OPINION

The coronavirus could kill off a host of US colleges

By Michael Barone (NY Post) April 19, 2020 | 5:50pm

Some of America’s most beautiful spaces, our university campuses, are closed and empty these days. Schools have canceled their spring semesters and commencements because of COVID-19; classrooms, dormitories and athletic facilities are shuttered.

Some institutions tell students that they can continue to access instruction online. But exams and grades have been canceled in many cases. One suspects online viewership will be sporadic, concentration light.

But students shouldn’t hover around their home mailboxes waiting for an envelope with a tuition-rebate check. And students — and parents —who expect campuses to reopen this fall, next spring or the fall after that may be in for surprise and disappointment.

American higher education has been in serious and growing trouble in the past two decades. Yes, our science and technology departments lead the world, and the social-sciences and humanities departments still boast some brilliant scholars.

But at some point, too much of a good thing stops being a good thing. People have observed for years that college graduates make more money over their lifetime than non-college graduates.
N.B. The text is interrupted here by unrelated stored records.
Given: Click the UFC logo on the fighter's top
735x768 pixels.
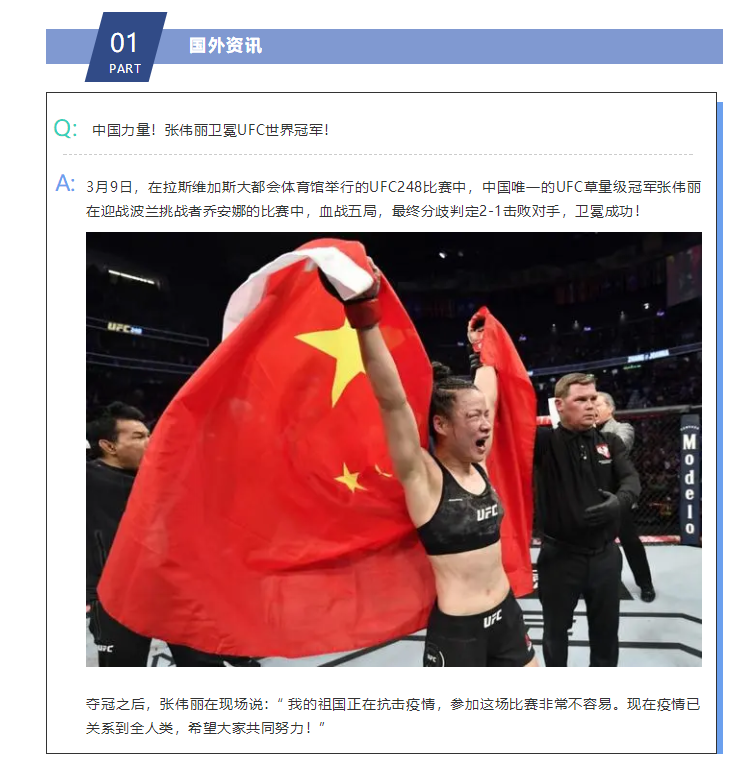Looking at the screenshot, I should click(x=486, y=512).
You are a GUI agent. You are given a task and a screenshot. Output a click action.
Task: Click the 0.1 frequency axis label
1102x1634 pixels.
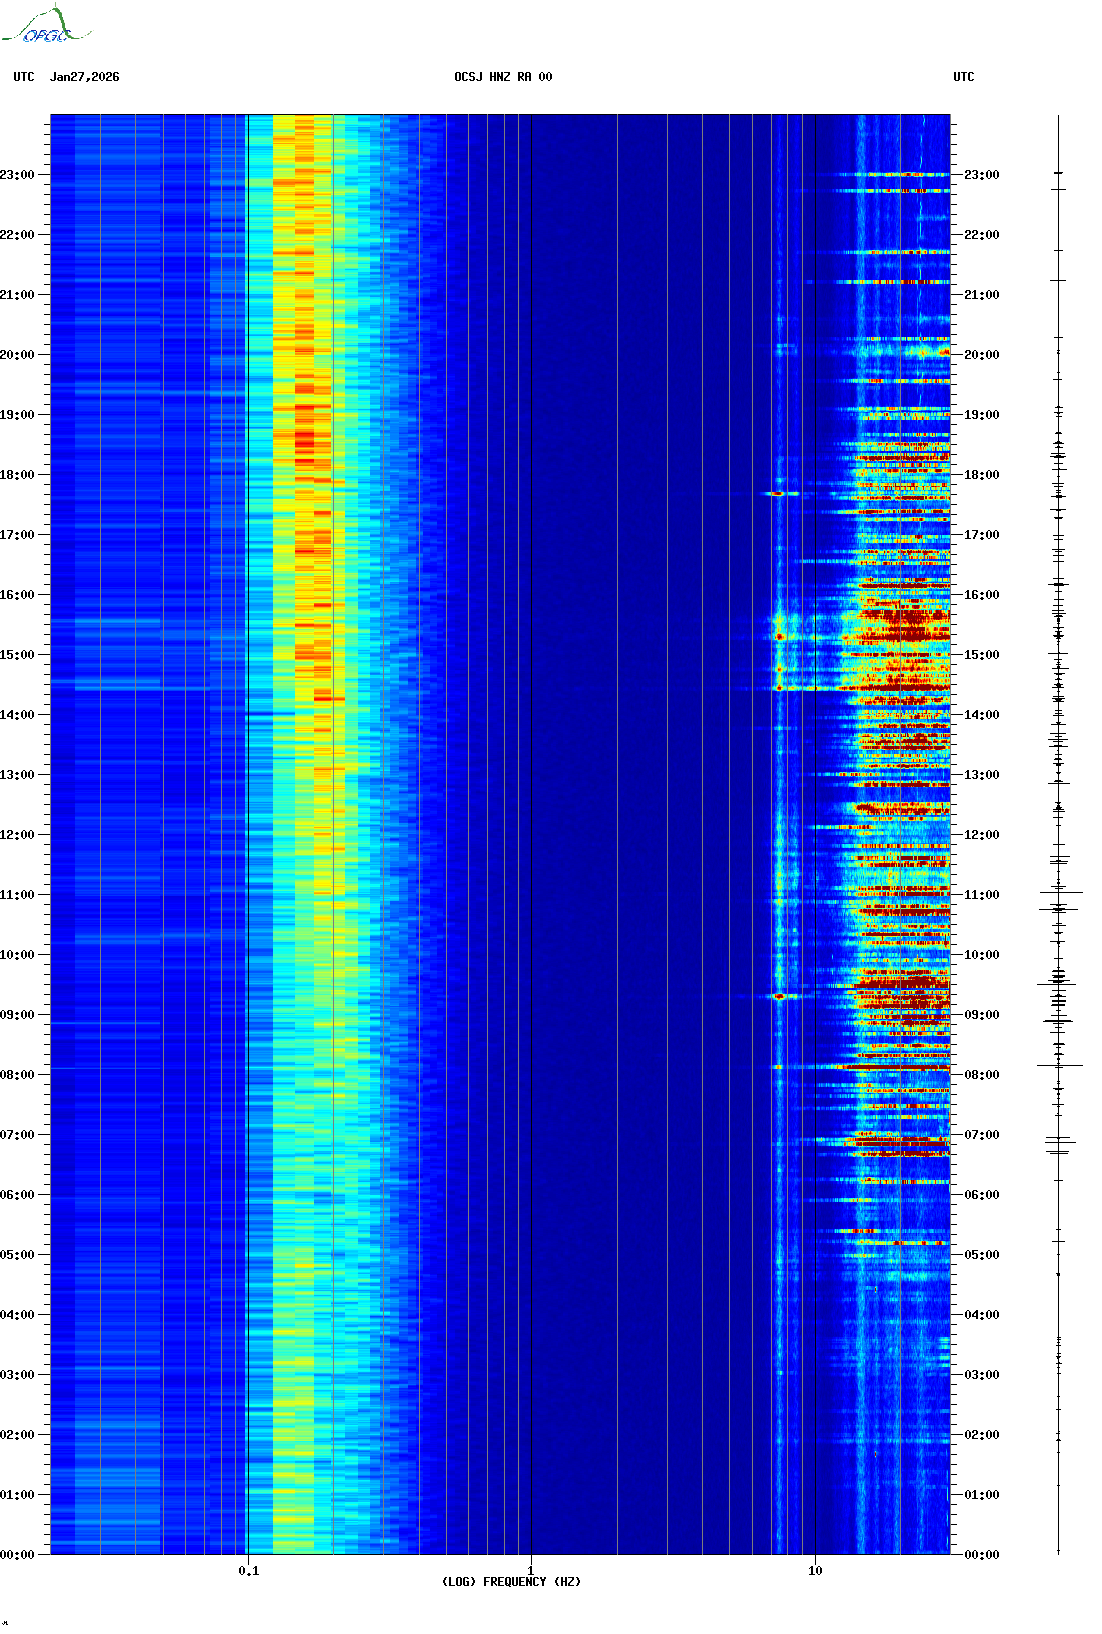click(x=248, y=1571)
But it doesn’t follow that people not headed to college will make money if they go there.

A dismaying number of American college freshmen never end up graduating, not after four or six or 20 years. An even more dismaying number of nongraduates and graduates end up with daunting amounts of college debt, nondischargeable in bankruptcy, which reduces or prevents significant wealth accumulation. Americans today have more college debt than credit-card debt.

And for what? In his new book, “The Breakdown of Higher Education,” John Ellis, an emeritus professor at the University of California, Santa Cruz, cites multiple studies showing that half of graduates make no intellectual gains. Many schools don’t teach the basics of US history or government. College degrees aren’t so much evidence of learning as of plodding persistence.

And a willingness to put up with left-wing agitprop. American universities keep grinding out more PhDs (writing theses no one may ever read) than they have tenure-track teaching jobs so that an increasing number accept hourly wages as adjuncts and look forward to increases in the minimum wage.

Meanwhile, administrators now outnumber teachers at many institutions. Many spend their time in meetings and conferences promoting “equity, inclusivity and diversity.” Some spend time enforcing speech codes prohibiting free expression that colleges and universities at one time fostered.

Others are occupied in regulating adult students’ social behavior, conducting kangaroo courts in which those accused of sexual harassment or assault are denied any presumption of innocence, the ability to call witnesses and knowledge of any charges.

The notion that adults, who are eligible to vote and serve in the military, need such guidance is rooted in the Latin phrase in loco parentis, the notion that students at residential colleges need something like parental supervision, even if that supervision is irksome and increasingly expensive.

The fact is that the residential college, the model of American higher education since its 17th-century foundations, is the exception rather than the rule in most of the world. University students typically live in parental homes or with roommates in cheap nearby apartments. That’s true of most undergraduates in Britain, where Cambridge and Oxford and their beautiful quads were the models for Harvard and William & Mary.

For the 100 or so selective colleges, the residential-college model will continue to be profitable. But even Harvard, with its $37 billion endowment, saw fit to lay off hundreds of subcontracted campus dining-hall workers.

Dozens, perhaps hundreds, of lesser-known schools, whose graduates never get interviews with Goldman Sachs, may be thrust into bankruptcy if the perceived need for social distancing closes classrooms or reduces enrollments.

As Heather Mac Donald writes in City Journal, “Students and their parents may start to ask why they should pay astronomical fees for a campus experience if they can get the same instruction over the Web.”

And perhaps some college and university administrators will ask whether they can somehow cut back on administrative bloat, especially if the alternative is figuring out some other use for beautiful but suddenly obsolete campuses.